▸ Required action
Please retype all the data below exactly, line for line.

Start of Input for this task

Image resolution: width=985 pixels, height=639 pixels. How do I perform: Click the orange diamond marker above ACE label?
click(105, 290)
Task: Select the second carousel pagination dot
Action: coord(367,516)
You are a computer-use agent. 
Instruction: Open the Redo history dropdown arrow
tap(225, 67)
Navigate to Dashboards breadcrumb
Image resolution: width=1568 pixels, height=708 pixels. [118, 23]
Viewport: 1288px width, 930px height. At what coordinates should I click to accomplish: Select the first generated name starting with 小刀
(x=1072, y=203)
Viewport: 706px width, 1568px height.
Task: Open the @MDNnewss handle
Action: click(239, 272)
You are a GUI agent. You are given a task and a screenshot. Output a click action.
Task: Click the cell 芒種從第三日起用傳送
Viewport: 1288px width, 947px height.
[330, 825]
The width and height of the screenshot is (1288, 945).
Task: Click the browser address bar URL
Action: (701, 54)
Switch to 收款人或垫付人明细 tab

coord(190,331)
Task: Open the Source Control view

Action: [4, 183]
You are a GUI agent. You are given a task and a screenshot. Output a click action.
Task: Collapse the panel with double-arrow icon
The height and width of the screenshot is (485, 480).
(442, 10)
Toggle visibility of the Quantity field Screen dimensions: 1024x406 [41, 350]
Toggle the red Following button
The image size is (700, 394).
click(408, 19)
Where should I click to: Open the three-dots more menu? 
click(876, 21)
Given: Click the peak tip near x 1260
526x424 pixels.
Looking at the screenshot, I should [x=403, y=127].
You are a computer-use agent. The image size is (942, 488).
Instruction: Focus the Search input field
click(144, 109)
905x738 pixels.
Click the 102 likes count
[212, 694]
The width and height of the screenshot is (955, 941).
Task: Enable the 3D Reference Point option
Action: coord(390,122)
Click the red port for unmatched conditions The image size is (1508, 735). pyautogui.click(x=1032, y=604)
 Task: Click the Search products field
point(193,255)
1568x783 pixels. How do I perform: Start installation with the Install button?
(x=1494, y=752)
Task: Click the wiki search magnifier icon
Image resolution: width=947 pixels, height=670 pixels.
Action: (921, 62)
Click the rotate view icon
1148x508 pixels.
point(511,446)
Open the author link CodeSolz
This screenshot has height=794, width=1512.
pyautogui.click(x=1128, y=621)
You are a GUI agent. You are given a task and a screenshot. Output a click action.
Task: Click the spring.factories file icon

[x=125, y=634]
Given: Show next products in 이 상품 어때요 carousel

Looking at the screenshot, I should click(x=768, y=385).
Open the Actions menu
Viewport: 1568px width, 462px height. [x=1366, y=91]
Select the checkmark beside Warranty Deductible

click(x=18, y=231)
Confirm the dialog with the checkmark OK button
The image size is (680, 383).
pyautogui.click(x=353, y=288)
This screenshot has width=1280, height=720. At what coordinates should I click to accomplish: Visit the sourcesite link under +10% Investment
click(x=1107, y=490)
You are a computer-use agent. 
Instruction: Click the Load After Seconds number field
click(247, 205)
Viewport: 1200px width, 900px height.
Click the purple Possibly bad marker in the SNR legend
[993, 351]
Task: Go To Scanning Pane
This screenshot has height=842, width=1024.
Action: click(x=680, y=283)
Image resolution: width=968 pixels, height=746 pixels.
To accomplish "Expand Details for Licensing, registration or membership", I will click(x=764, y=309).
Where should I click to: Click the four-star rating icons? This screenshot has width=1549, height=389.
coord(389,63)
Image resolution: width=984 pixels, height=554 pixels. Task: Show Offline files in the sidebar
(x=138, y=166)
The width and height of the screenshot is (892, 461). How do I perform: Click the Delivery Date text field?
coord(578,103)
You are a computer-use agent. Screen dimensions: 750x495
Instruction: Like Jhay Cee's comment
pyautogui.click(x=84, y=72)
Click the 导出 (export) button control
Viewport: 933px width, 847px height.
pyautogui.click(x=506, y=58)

End of Input for this task

▸ Exercise output
Image resolution: width=985 pixels, height=639 pixels. How do I perform: Click the orange diamond marker above ACE label?
click(105, 290)
Task: Select the second carousel pagination dot
Action: coord(367,516)
You are a computer-use agent. 
Instruction: Open the Redo history dropdown arrow
tap(225, 67)
Navigate to Dashboards breadcrumb
Image resolution: width=1568 pixels, height=708 pixels. [118, 23]
Viewport: 1288px width, 930px height. At what coordinates should I click to accomplish: Select the first generated name starting with 小刀
(x=1072, y=203)
Viewport: 706px width, 1568px height.
Task: Open the @MDNnewss handle
Action: click(239, 272)
You are a GUI agent. You are given a task and a screenshot. Output a click action.
Task: Click the cell 芒種從第三日起用傳送
Viewport: 1288px width, 947px height.
[330, 825]
The width and height of the screenshot is (1288, 945).
Task: Click the browser address bar URL
Action: (701, 54)
Switch to 收款人或垫付人明细 tab

coord(190,331)
Task: Open the Source Control view

Action: [4, 183]
You are a GUI agent. You are given a task and a screenshot. Output a click action.
Task: Collapse the panel with double-arrow icon
The height and width of the screenshot is (485, 480).
(442, 10)
Toggle visibility of the Quantity field Screen dimensions: 1024x406 [41, 350]
Toggle the red Following button
The image size is (700, 394).
click(408, 19)
Where should I click to: Open the three-dots more menu? 
click(876, 21)
Given: Click the peak tip near x 1260
526x424 pixels.
Looking at the screenshot, I should [x=403, y=127].
You are a computer-use agent. The image size is (942, 488).
Instruction: Focus the Search input field
click(144, 109)
905x738 pixels.
Click the 102 likes count
[212, 694]
The width and height of the screenshot is (955, 941).
Task: Enable the 3D Reference Point option
Action: coord(390,122)
Click the red port for unmatched conditions The image size is (1508, 735). pyautogui.click(x=1032, y=604)
 Task: Click the Search products field
point(193,255)
1568x783 pixels. How do I perform: Start installation with the Install button?
(x=1494, y=752)
Task: Click the wiki search magnifier icon
Image resolution: width=947 pixels, height=670 pixels.
Action: (921, 62)
Click the rotate view icon
1148x508 pixels.
point(511,446)
Open the author link CodeSolz
This screenshot has height=794, width=1512.
pyautogui.click(x=1128, y=621)
You are a GUI agent. You are given a task and a screenshot. Output a click action.
Task: Click the spring.factories file icon

[x=125, y=634]
Given: Show next products in 이 상품 어때요 carousel

Looking at the screenshot, I should click(x=768, y=385).
Open the Actions menu
Viewport: 1568px width, 462px height. [x=1366, y=91]
Select the checkmark beside Warranty Deductible

click(x=18, y=231)
Confirm the dialog with the checkmark OK button
The image size is (680, 383).
pyautogui.click(x=353, y=288)
This screenshot has width=1280, height=720. At what coordinates should I click to accomplish: Visit the sourcesite link under +10% Investment
click(x=1107, y=490)
You are a computer-use agent. 
Instruction: Click the Load After Seconds number field
click(247, 205)
Viewport: 1200px width, 900px height.
Click the purple Possibly bad marker in the SNR legend
[993, 351]
Task: Go To Scanning Pane
This screenshot has height=842, width=1024.
Action: click(x=680, y=283)
Image resolution: width=968 pixels, height=746 pixels.
To accomplish "Expand Details for Licensing, registration or membership", I will click(x=764, y=309).
Where should I click to: Click the four-star rating icons? This screenshot has width=1549, height=389.
coord(389,63)
Image resolution: width=984 pixels, height=554 pixels. Task: Show Offline files in the sidebar
(x=138, y=166)
The width and height of the screenshot is (892, 461). How do I perform: Click the Delivery Date text field?
coord(578,103)
You are a computer-use agent. Screen dimensions: 750x495
Instruction: Like Jhay Cee's comment
pyautogui.click(x=84, y=72)
Click the 导出 (export) button control
Viewport: 933px width, 847px height.
pyautogui.click(x=506, y=58)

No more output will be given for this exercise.